UX Design Process
Making products users want and need
My illustrated process map & the double-diamond
This illustrated map simplifies major steps along the route of designing for needs. The double-diamond map below is another way to think about a design process. The double-diamond map shows the iterative approach involved in the design process.
Everything starts with research
Utilizing a general problem statement as direction, thorough research studies are planned, orchestrated, and conducted. To fully understand the problem space, gather as much information as possible.
Who and what could be involved?
Clarify the problem, goal, and the users
With unstructured research collected, the next step is to synthesize findings into insights. By defining key insights, areas of opportunity will emerge, which will help transform the general problem statement into something specific.
Strong insights supports creative building
With a specific problem statement defined and backed up by research, the next step is to brainstorm and ideate. At this stage, establishing a strong design vision and consistent testing will guide ideas and help narrow each down to the best solution.
Does the solution answer the problem? Iterate and reevaluate.
With initial prototypes created, tested, and validated, the next step is to develop a commercial product to deliver the best solution. By establishing methods for performance tracking, teams can continuously learn about their product in the wild, helping refine each iteration towards the best viable product.

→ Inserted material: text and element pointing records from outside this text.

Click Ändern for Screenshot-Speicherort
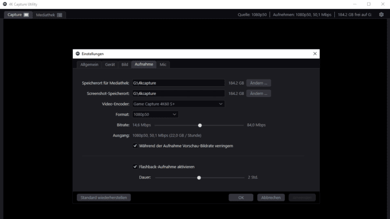The height and width of the screenshot is (219, 390). click(x=258, y=93)
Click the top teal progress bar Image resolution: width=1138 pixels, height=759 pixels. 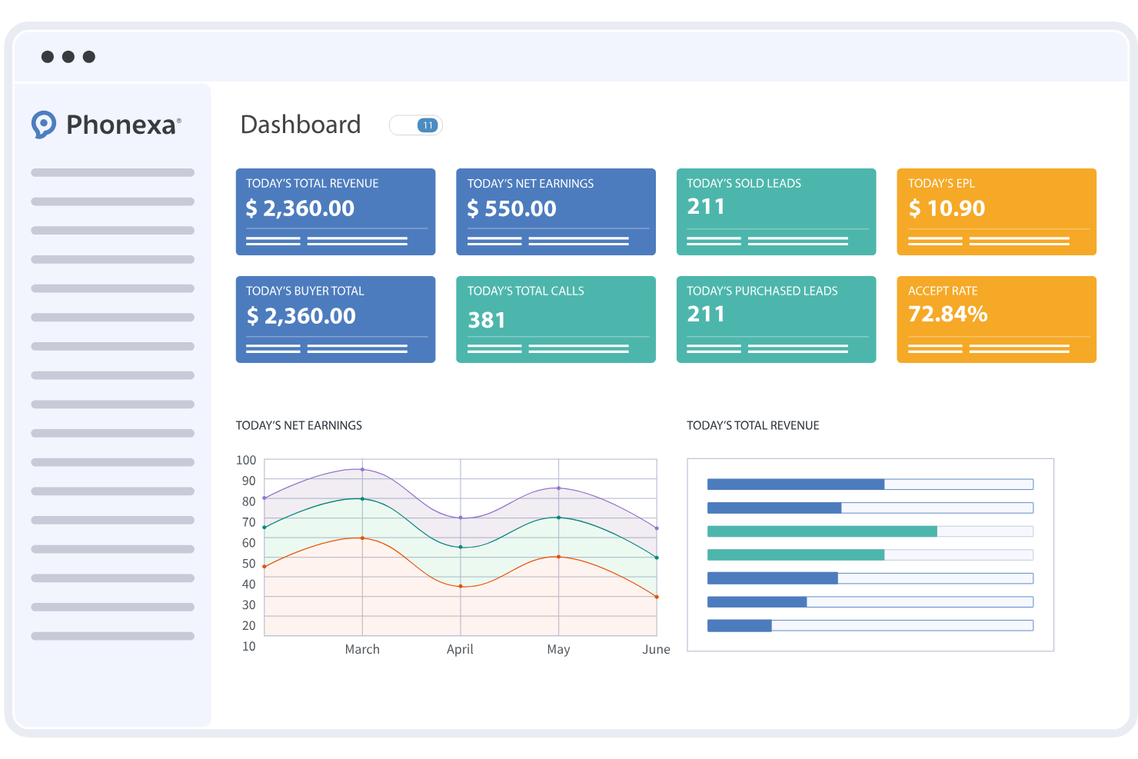click(822, 531)

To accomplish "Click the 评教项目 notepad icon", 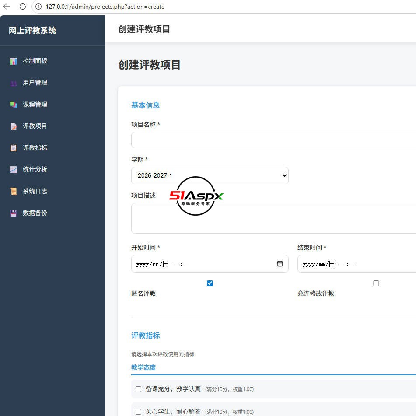I will point(14,126).
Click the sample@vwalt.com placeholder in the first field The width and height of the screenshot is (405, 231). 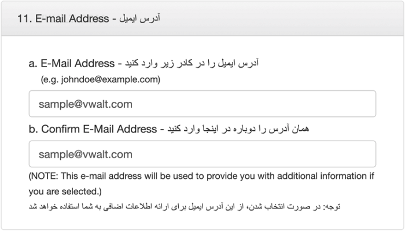pyautogui.click(x=86, y=104)
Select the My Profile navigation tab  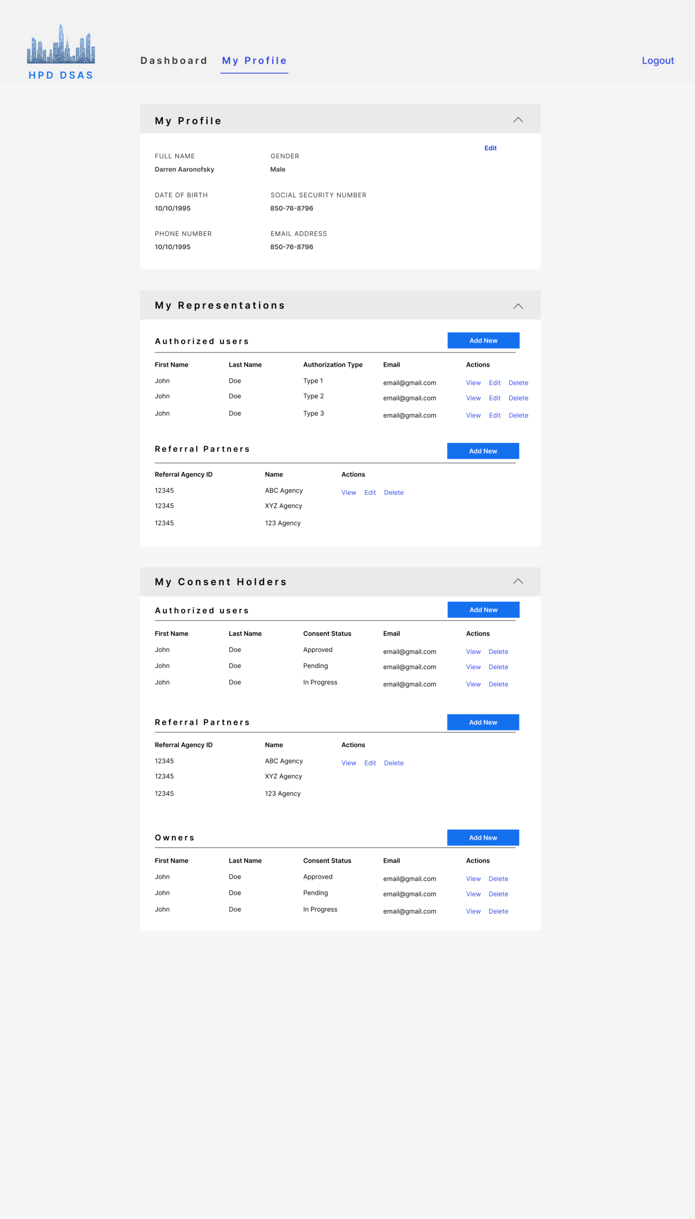[x=254, y=61]
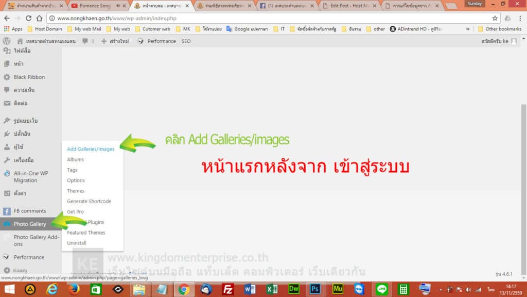
Task: Click the FB comments Facebook icon
Action: pyautogui.click(x=6, y=211)
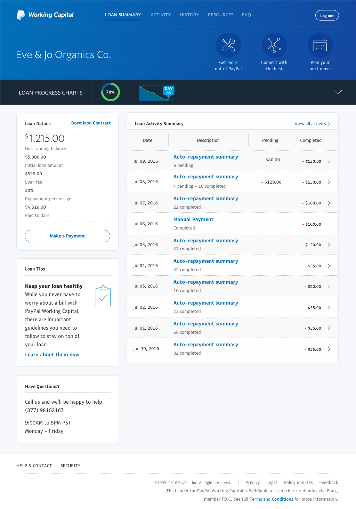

Ability to learn, continuously and quickly, how well working software meets customer needs
Lean UX is the practice of evolving a product faster, in a collaborative, cross-functional way. Along with Agile Sprints, cross-disciplinary teams work together to create a shared understanding of the customer, their needs, solutions, and definitions success.
Branding is a process to build awareness, attract new customers, and extend customer loyalty.
As a designer who engages on product and brand I find every opportunity to be growing and finding ways to contribute. A brand isn't simply a logo. It is an ecosystem of expressions that fuel recognition and differentiation. It is marketing, advertising, and everything else a company does and says. For me, I've got to put on a storyteller's mindset to create products for the customer.